A 43 percent annual rise in the key BSE index in the past five years has lured droves of investors to mutual funds, which gobbled up 4.8 percent of household savings in 2006/07, from 0.4 percent two years earlier, central bank data showed.

Foreign portfolio investors have moved about $16 billion to Indian stocks this year, double that in 2006, and helped the benchmark hit a series of record highs in the past two months.

We are 2 percent of the world (economy) but we put 100 percent of our money in that 2 percent of the world, he said, adding India was the best performing market only once in the last 20 years.

The BSE index has risen 37.4 percent so far this year, but domestic investors are looking to diversify their portfolio by buying into funds that invest overseas.

In February last year, the authorities relaxed rules and allowed Indian funds to invest freely in global stocks, gradually raising the total the industry could invest in foreign stocks to $5 billion.

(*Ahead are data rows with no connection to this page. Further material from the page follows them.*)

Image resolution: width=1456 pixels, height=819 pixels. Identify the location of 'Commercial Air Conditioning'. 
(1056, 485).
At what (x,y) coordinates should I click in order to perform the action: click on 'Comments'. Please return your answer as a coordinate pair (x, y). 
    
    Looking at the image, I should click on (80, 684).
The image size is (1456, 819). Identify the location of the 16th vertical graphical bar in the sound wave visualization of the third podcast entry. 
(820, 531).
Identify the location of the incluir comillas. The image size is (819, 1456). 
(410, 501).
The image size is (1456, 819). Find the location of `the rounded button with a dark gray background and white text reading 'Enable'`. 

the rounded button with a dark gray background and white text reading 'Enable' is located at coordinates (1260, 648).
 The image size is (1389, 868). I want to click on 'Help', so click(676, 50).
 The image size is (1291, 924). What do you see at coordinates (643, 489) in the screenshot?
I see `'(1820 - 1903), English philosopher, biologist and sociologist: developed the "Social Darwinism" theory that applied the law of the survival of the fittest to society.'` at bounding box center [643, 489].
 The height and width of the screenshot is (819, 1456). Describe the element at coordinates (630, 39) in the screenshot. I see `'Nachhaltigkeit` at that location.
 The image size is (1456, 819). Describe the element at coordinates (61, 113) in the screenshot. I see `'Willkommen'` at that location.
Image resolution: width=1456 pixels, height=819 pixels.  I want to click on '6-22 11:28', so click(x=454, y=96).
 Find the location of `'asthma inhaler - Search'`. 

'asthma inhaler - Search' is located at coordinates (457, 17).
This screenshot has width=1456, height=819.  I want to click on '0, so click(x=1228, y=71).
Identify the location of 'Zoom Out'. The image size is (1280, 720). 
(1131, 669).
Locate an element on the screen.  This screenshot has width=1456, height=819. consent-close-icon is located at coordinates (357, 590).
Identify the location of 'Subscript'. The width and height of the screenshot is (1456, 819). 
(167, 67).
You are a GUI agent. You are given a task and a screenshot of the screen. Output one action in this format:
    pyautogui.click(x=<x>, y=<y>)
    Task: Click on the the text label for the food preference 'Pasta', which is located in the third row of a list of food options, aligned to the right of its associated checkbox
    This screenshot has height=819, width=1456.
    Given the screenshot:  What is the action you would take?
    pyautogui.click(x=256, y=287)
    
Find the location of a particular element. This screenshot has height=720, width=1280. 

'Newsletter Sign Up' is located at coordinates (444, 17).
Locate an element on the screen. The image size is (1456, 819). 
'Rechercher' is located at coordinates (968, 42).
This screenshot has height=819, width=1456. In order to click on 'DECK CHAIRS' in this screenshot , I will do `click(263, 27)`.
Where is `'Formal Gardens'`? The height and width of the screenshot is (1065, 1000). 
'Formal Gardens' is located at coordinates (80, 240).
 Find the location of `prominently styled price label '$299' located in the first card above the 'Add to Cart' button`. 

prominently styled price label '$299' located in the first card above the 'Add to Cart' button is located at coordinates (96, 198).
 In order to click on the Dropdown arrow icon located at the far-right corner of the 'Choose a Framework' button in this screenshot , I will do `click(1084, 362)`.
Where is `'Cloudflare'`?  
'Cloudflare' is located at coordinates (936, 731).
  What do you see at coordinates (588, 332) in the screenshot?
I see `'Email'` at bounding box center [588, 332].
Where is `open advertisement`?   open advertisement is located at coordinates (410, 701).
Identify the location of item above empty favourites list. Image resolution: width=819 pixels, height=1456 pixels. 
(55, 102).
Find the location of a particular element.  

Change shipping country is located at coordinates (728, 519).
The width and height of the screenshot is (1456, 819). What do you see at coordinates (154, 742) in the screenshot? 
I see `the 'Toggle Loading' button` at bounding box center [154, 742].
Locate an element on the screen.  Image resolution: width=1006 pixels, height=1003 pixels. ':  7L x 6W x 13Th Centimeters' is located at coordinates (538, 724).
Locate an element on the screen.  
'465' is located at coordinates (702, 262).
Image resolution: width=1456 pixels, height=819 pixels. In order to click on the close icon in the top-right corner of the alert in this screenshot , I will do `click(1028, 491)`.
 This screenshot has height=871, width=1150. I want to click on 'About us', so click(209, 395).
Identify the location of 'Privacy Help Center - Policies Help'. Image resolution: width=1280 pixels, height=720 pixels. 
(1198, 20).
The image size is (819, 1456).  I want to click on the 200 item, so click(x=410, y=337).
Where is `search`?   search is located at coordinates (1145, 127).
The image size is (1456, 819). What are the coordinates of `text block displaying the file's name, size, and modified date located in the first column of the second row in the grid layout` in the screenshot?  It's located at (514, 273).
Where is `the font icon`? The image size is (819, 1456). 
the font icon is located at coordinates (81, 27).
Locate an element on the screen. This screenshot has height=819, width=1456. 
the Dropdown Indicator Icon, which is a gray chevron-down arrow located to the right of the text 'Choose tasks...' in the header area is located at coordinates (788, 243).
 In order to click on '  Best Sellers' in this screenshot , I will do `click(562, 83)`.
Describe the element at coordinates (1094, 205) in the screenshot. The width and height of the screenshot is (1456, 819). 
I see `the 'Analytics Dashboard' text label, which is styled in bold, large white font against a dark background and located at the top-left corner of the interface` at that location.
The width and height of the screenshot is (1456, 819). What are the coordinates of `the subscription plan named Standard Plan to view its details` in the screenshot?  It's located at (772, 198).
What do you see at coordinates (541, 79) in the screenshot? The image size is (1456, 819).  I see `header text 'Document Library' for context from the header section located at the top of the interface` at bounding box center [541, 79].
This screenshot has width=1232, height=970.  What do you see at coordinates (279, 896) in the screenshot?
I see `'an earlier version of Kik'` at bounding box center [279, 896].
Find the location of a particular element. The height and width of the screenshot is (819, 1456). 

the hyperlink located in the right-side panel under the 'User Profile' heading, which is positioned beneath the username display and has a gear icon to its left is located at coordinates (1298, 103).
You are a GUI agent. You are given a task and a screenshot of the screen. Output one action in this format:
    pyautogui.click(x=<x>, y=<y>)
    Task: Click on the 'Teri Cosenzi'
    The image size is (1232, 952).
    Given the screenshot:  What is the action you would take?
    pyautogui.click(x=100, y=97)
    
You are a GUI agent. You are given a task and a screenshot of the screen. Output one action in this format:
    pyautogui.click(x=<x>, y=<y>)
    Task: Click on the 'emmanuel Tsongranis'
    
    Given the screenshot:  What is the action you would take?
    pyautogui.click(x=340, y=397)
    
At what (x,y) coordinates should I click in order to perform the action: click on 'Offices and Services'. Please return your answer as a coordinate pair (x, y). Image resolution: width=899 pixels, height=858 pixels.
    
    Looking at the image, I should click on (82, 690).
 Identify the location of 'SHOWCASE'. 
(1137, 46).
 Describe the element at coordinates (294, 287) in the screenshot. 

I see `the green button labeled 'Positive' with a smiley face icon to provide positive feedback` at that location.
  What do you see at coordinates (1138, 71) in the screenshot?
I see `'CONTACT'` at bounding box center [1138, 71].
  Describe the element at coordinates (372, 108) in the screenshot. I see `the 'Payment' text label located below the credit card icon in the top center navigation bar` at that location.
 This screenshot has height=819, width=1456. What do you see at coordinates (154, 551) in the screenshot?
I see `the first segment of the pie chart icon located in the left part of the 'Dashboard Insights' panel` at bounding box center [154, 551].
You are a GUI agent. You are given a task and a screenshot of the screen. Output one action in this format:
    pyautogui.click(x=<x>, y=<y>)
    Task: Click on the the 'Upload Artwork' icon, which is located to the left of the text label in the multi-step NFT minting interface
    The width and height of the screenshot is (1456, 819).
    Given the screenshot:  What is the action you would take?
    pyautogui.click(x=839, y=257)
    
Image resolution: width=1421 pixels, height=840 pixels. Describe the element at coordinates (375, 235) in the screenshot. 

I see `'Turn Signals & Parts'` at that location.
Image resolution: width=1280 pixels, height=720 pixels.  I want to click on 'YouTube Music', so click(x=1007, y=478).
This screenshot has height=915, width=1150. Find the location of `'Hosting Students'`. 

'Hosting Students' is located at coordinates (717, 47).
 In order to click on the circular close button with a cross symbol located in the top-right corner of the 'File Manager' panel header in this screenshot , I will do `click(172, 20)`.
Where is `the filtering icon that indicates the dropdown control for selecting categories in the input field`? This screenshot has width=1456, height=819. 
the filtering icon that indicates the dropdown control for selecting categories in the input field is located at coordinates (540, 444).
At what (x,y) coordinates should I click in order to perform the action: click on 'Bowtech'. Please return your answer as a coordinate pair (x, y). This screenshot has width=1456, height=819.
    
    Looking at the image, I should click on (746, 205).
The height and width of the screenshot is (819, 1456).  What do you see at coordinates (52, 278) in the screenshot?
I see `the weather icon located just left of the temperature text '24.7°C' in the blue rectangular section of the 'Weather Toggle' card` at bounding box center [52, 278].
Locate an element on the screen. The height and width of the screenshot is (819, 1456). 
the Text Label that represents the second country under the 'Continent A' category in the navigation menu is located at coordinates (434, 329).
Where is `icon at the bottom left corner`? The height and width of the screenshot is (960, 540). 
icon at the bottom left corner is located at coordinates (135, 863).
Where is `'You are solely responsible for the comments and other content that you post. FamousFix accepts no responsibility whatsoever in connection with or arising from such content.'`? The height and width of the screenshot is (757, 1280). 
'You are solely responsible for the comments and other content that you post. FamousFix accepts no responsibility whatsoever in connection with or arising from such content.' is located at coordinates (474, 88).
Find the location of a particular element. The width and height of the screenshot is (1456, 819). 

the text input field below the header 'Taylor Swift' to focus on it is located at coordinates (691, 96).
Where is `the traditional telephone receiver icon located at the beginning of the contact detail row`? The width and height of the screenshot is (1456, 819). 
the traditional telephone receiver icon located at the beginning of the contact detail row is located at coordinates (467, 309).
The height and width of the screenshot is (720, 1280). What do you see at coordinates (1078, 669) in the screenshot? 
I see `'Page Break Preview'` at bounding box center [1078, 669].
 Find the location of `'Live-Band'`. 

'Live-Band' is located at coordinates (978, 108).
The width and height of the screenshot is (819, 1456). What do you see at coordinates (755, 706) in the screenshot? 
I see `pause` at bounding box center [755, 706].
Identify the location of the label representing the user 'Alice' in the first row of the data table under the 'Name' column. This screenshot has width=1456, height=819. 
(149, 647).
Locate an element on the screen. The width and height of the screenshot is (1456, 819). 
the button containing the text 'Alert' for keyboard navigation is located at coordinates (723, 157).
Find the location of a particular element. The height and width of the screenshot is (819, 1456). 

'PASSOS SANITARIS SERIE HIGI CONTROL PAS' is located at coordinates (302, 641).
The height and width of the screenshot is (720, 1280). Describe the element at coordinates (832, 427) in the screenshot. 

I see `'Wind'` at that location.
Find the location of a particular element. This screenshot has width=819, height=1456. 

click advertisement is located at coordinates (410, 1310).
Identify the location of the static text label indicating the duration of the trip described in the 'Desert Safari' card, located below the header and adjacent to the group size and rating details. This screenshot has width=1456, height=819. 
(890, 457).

I can see Indians already shopping around the world, living around the world and probably now investing around the world as well, said Vohra, who joined the firm from Citibank in July.

There are 14 funds now that offer investors exposure to global markets, compared with just two at the start of 2007, while their assets have leapt five times to $2.8 billion.

More the linkages grow, the more you realise that you can't be limited by just one market place, Vohra, whose firm launched a global real estate fund this month, said.

Vohra, who plans to offer more global funds to Indians, said he saw his firm using the international opportunity to grow its asset management, portfolio management and advisory services.

Our chairman has been in the country thrice already in the last 12 months. India is in their minds a story that clearly have to be much bigger than where we are, Vohra said.